Katanga : 33 suspects arrêtés dans le conflit bantous-pygmées

Une vue d’un quartier commercial de Manono, 450 km au Sud Ouest de Kalemie (Katanga/RDC).

Trente-trois personnes, bantoues et pygmées, ont été arrêtés à Manono dans le cadre des conflits récurrents entre les deux communautés au Nord du Katanga. Certaines sont accusées d’être des instigateurs du conflit, d’autres sont poursuivies pour incendies des maisons. Et 26 autres accusées sont déjà arrivées à Lubumbashi et transférées à l’auditorat militaire, garnison de Lubumbashi. Les 7 autres sont en route.

Intervenant sur Radio Okapi, François Kazembe, administrateur du territoire de Manono, a donné des précisions sur ces arrestations :

Fichier audio : téléchargez Flash pour écouter.
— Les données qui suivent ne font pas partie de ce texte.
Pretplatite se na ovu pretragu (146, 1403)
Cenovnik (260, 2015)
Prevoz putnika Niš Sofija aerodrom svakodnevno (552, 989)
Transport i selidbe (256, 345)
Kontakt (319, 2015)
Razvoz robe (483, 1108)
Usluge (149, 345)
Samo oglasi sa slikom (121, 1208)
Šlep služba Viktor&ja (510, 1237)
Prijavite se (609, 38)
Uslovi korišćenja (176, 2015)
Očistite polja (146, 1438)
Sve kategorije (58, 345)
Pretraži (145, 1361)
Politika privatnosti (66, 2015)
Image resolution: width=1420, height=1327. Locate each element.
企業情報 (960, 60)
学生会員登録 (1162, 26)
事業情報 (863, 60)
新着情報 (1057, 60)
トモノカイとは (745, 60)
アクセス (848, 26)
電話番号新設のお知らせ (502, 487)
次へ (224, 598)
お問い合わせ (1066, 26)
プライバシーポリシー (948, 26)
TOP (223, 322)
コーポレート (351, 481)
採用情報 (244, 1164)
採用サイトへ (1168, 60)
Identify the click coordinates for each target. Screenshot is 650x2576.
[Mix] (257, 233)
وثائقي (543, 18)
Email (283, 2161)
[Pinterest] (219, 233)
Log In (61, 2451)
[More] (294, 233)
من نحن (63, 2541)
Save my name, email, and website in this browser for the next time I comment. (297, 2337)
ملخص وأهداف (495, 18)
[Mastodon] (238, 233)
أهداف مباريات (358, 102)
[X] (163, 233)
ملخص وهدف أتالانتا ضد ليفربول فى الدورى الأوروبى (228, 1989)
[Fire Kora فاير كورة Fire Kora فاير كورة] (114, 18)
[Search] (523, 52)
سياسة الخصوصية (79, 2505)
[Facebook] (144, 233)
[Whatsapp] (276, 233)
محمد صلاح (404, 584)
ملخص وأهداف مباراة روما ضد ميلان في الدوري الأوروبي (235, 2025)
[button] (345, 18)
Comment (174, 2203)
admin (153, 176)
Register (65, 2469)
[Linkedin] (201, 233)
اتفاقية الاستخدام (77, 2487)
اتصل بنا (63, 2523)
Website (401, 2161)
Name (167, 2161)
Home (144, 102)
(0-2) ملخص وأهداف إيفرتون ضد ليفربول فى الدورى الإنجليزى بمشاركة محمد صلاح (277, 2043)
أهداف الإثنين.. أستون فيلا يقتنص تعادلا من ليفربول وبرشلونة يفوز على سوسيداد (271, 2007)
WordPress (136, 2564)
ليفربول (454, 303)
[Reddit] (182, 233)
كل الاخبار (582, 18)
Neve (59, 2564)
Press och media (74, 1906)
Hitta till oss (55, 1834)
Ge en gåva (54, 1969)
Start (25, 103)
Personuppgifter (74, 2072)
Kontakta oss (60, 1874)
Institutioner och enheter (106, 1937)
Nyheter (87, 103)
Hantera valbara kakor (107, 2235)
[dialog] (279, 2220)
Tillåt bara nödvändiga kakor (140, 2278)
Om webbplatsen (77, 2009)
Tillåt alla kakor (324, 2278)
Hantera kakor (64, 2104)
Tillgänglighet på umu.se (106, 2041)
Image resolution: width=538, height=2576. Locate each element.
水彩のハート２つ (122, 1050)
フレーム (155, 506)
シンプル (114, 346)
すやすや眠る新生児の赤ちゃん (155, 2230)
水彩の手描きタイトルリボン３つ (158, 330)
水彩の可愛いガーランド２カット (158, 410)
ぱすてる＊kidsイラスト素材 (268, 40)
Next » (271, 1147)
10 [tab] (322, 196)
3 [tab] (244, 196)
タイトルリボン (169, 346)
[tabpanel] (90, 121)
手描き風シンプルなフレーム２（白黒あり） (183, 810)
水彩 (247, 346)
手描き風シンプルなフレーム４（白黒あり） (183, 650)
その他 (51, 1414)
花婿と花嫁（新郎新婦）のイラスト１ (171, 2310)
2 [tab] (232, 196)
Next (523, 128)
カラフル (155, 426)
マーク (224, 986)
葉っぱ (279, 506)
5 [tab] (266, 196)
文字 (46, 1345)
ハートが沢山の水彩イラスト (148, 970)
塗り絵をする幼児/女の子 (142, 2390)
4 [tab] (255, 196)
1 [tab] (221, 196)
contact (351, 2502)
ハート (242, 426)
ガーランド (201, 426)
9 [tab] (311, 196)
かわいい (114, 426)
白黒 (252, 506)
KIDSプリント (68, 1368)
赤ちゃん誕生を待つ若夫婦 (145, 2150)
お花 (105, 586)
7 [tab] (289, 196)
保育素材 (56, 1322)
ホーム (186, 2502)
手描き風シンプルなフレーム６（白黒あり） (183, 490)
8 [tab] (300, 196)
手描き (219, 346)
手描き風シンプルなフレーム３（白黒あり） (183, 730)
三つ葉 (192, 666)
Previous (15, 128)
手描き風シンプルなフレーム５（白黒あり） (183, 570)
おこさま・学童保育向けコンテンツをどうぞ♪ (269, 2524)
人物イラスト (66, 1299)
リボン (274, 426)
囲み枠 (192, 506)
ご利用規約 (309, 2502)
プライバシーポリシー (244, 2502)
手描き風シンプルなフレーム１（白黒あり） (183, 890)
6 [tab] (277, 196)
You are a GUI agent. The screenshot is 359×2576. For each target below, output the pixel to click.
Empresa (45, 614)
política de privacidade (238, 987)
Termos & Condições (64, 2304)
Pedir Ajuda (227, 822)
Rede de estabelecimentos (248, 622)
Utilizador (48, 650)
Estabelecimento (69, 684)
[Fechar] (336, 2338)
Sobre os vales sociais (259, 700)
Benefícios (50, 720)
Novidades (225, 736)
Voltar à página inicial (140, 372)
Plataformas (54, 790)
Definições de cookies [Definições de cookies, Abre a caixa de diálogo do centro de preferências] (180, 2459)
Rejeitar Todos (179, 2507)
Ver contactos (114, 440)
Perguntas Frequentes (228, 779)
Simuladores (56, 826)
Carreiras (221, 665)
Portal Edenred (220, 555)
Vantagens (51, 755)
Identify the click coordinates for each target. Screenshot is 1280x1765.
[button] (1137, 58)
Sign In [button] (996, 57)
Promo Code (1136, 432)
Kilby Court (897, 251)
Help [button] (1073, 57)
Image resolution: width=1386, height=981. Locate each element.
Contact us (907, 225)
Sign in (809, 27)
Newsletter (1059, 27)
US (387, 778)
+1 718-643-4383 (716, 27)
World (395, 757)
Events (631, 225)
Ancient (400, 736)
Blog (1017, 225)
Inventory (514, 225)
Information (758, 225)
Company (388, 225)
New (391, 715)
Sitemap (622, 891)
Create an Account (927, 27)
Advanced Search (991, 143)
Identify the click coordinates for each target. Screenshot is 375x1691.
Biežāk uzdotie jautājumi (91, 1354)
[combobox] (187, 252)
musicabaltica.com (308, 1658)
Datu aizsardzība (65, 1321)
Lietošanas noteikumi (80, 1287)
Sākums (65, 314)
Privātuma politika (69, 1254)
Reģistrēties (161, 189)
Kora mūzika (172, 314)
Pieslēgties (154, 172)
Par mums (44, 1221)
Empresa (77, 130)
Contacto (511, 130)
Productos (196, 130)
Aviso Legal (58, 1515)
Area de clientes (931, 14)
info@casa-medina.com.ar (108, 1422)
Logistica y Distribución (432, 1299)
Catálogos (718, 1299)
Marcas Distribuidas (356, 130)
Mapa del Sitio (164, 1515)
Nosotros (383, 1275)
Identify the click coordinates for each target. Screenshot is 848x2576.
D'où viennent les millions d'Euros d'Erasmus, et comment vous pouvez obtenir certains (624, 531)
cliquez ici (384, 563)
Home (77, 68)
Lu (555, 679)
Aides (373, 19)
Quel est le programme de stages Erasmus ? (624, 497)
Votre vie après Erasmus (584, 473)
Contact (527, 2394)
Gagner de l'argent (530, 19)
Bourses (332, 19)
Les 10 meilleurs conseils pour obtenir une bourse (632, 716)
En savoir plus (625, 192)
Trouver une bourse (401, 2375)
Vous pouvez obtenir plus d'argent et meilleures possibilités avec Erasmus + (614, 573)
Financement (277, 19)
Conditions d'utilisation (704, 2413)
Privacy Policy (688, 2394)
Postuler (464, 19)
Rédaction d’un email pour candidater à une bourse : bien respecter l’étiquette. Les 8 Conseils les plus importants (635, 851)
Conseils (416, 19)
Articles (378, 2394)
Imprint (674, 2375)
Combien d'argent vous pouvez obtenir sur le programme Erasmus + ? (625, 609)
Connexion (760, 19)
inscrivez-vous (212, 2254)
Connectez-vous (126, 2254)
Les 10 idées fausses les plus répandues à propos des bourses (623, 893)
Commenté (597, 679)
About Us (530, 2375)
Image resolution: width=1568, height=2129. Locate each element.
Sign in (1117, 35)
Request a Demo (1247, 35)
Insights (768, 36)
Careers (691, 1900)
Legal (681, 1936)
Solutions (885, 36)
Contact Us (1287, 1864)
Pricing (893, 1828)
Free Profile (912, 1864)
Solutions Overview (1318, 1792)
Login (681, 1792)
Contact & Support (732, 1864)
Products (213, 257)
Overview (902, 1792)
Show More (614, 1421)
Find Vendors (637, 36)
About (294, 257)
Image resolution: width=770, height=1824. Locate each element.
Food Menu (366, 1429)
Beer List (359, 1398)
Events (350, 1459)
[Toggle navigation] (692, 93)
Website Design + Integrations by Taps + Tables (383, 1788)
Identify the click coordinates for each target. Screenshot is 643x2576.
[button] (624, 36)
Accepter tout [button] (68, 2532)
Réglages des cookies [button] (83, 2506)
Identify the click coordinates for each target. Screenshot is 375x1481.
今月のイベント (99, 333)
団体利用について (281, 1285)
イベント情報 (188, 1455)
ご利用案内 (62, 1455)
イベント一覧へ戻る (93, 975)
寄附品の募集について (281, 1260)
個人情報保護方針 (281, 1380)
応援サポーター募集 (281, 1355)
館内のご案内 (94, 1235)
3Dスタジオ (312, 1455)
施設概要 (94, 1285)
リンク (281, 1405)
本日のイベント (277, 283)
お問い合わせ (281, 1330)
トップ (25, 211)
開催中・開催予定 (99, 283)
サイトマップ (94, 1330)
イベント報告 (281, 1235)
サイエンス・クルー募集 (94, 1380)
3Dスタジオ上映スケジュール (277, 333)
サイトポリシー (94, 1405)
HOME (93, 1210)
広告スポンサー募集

Le ministre de l’Intérieur, Richard Muyej, avait pris certaines mesures pour mettre fin à ces conflits lors de son dernier passage dans le Nord Katanga. Il avait notamment promis l’arrestation des auteurs de ces conflits entre Bantous et pygmées, qui a fait plusieurs morts et des dégâts matériels importants.

Ecoles et hôpitaux fermés

Une des conséquences de ce conflit intercommunautaire, ce sont les difficultés de fonctionnement des structures scolaires et sanitaires dans le territoire de Manono. Ces conflits ont poussé certains enseignants et infirmiers à fuir certaines localités de Manono, selon des témoins.

Les premières localités touchées par les conséquences directes de conflits intercommunautaires se retrouvent dans la zone de santé d’Ankoro. Les aires de santé de Kiluba, Kivua et  Mukomwenze ont arrêté leurs activités. Les habitants et le personnel soignant ont carrément abandonné les villages dans la zone.

«Tous les matériels et médicaments sont restés et les structures sont  fermées », a témoigné le médecin inspecteur, Dr Adalbert Ngandwe.

L’insécurité  a  affecté aussi les écoles. Environ trois cents élèves n’ont pas pu terminer  l’année scolaire et le Test national de fin du cycle primaire (Tenafep) n’a pas été présenté à Lwaba dans le secteur de Mukebo.

«Ca, c’est un message pour dire que nous avons besoin de sécurité pour, n’est-ce pas,  faire fonctionner nos écoles», a indiqué le chef de sous-division de l’EPSP Manono, François-Xavier Kisila.

Lors de son récent séjour dans la zone, le Représentant spécial du Secrétaire général des Nations unies, Martin Kobler, avait pour sa part appelé à une intervention urgente:

«Nous avons parlé avec le gouvernement [provincial] à Lubumbashi, nous avons parlé avec le commandant de la région militaire: ici, les FARDC doivent se déployer.  Nous offrons notre assistance aux FARDC de les accompagner et nos militaires sont en contact sur ça

Le commissaire de district du Tanganyika, Jean-Félix ilunga, se dit réconforté par cette promesse. «Maintenant, je sais que je peux compter sur la Monusco pour pouvoir mener cette lutte et amener tout le monde à la vie pacifique», a-t-il déclaré.